A Makefile has been included packaging common commands for convenience. make test
runs a loop that will fail if any of the environments fail, providing easier to read output.
Install and run locally as a python package (e.g. for integration tests) as follows:
pip install .
openaiserver
Run through docker as follows (either locally or remotely):
docker compose build
docker compose up -d
The app can then be interacted with in the same manner as if running as a python package.

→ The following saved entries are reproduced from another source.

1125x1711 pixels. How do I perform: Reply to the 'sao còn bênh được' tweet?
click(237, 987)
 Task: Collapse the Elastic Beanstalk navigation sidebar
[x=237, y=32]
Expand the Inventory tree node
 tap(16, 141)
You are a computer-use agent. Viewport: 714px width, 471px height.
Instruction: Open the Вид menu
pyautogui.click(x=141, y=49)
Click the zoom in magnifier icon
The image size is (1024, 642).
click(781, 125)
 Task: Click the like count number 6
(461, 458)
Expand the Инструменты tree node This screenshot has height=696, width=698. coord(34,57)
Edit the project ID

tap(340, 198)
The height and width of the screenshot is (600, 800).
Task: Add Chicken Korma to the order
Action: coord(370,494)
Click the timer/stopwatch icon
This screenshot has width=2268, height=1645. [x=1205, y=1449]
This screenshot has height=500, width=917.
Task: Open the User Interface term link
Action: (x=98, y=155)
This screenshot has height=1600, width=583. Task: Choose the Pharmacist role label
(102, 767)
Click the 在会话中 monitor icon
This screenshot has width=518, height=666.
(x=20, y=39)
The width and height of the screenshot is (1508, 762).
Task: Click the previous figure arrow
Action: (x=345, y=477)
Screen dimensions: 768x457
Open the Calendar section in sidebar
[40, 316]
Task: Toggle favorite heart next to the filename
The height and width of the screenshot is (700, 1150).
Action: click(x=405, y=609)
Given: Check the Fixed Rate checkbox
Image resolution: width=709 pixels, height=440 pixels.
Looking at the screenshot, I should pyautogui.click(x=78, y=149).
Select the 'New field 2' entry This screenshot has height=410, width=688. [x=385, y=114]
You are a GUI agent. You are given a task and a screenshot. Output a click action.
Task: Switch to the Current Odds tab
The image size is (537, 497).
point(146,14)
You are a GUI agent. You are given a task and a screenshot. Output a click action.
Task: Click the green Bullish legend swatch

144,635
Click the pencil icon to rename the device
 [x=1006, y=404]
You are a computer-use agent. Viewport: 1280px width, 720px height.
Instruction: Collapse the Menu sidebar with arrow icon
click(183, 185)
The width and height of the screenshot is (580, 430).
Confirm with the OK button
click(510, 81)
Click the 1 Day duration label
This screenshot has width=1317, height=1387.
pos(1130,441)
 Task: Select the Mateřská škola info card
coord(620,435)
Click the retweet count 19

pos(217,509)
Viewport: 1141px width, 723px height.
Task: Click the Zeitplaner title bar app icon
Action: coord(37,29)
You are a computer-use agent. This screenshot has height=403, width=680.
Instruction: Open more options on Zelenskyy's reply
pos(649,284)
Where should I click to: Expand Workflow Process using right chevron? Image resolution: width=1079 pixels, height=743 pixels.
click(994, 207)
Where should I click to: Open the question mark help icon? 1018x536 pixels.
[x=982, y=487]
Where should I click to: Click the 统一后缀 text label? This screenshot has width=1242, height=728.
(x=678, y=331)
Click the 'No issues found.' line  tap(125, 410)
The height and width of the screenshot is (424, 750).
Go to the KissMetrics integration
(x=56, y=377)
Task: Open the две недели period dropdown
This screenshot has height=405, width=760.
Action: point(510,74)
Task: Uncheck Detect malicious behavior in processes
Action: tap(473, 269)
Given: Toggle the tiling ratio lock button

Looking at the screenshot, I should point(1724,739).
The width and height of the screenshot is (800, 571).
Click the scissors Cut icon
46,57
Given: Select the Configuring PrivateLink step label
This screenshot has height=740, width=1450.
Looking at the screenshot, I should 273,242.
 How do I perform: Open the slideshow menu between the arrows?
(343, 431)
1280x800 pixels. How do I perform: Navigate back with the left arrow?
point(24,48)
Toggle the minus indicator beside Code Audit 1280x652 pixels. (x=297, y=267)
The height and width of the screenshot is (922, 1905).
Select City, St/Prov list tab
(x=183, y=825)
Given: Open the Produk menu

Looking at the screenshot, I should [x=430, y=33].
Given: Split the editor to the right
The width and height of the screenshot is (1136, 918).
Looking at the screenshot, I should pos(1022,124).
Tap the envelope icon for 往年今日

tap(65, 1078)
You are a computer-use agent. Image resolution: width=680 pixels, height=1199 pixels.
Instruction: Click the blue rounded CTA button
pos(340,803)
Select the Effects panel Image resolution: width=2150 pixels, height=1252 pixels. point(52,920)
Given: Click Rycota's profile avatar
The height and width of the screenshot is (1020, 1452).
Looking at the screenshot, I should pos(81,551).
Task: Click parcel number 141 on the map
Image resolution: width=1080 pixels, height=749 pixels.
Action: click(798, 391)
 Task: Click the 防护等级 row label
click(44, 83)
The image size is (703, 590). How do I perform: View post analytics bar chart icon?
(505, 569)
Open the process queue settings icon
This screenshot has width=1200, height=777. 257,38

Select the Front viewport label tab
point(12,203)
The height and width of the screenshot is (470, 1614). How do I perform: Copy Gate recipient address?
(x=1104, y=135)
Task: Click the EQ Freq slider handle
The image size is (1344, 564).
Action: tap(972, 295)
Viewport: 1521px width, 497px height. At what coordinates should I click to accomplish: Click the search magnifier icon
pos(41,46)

- Install the OpenAI client:
pip install openai
- Create and run a python file containing the following code:
import os
from openai import OpenAI
client = OpenAI(
base_url = 'http://localhost:8080/v1/',
api_key = 'foo'
)
chat_completion = client.chat.completions.create(
messages=[
{
"role": "user",
"content": "Say this is a test",
}
],
model='Llama__3_1__8B_Quant_Instruct',
max_tokens=1024,
temperature=0.7
)
As this is a Python package, most of the logic is contained within the src folder. General recommendations for editing are:
- Use
make prettier
, another command made available within the Makefile for convenience, to automatically format code. - Always runs tests (
make test
) before committing. - Commits can be made as follows:
git add .
git commit -m "[details of changes]"
git push
This project is licensed under the MIT License - see the LICENSE.md file for details.